This month, the Government Accountability Office will begin monitoring how well pharmacies are applying best practices for the development of prescription labels for the visually impaired.
In 2012, President Barack Obama signed into law the FDA Safety and Innovation Act (S.3187). Among other items, the Act encourages pharmacies to provide prescription drug labeling for the blind, those with low vision, and seniors.
Under Section 904 of the Act, the US Access Board, which is comprised of representatives of the visually impaired community and the pharmaceutical industry, was tasked with creating and publishing best practice guidelines for accessible prescription drug container labels. These guidelines were specifically meant to direct pharmacies on how to prepare labels for patients with visual impairments. The idea is to help enable these patients to better manage their own medication therapy in an independent and private manner so that they may take their medications confidently as prescribed.

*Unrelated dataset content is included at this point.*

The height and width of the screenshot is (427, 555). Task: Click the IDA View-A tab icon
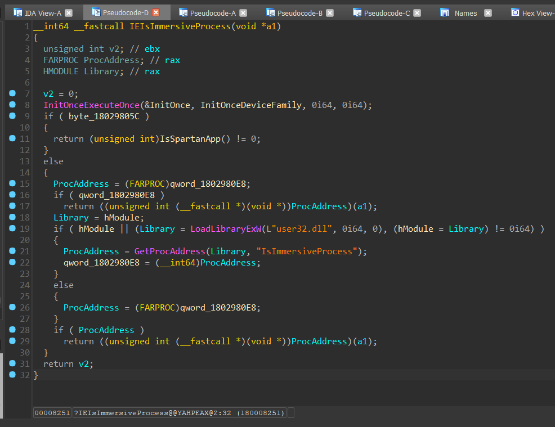point(17,12)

The completed best practices guidelines were published in July 2013, and they currently exist without regulatory enforcement or penalties for noncompliance; however, this month, the Government Accountability Office will begin monitoring how well pharmacies are applying these best practices and help define what barriers remain.
Interestingly, there is nothing written in Section 904 that will limit any action from the Americans with Disabilities Act (ADA) of 1990. So, it is foreseeable that an organization representing the visually impaired community may attempt to apply these best practice guidelines as law under the ADA.
Therefore, it is this pharmacist's recommendation that pharmacies review the best practice guidelines developed by the Access Board and create a plan to implement an accessible prescription label system for visually impaired patients. Pharmacies can speak with their software and hardware vendors to determine what options they currently have available that may meet the best practice guidelines.
As an alternative to their own software, there are options that provide different versions of an audible or "talking" prescription label. Examples of such companies include AccessaMed and ScripTalk.
Section 904 of the FDA Safety and Innovation Act addresses prescription labeling, but it does not address the Consumer Medication Information (CMI) leaflets that are handed out with each prescription. If pharmacists are going to provide an accessible prescription label, then it only seems natural that they should also provide the CMI in an accessible format.
In addition to offering an audible label, ScripTalk also provides a telephone, dial-up format for patients to listen to a computer voice read the CMI leaflet. Additionally, AudibleRx provides Internet and app-based CMI in a human voice.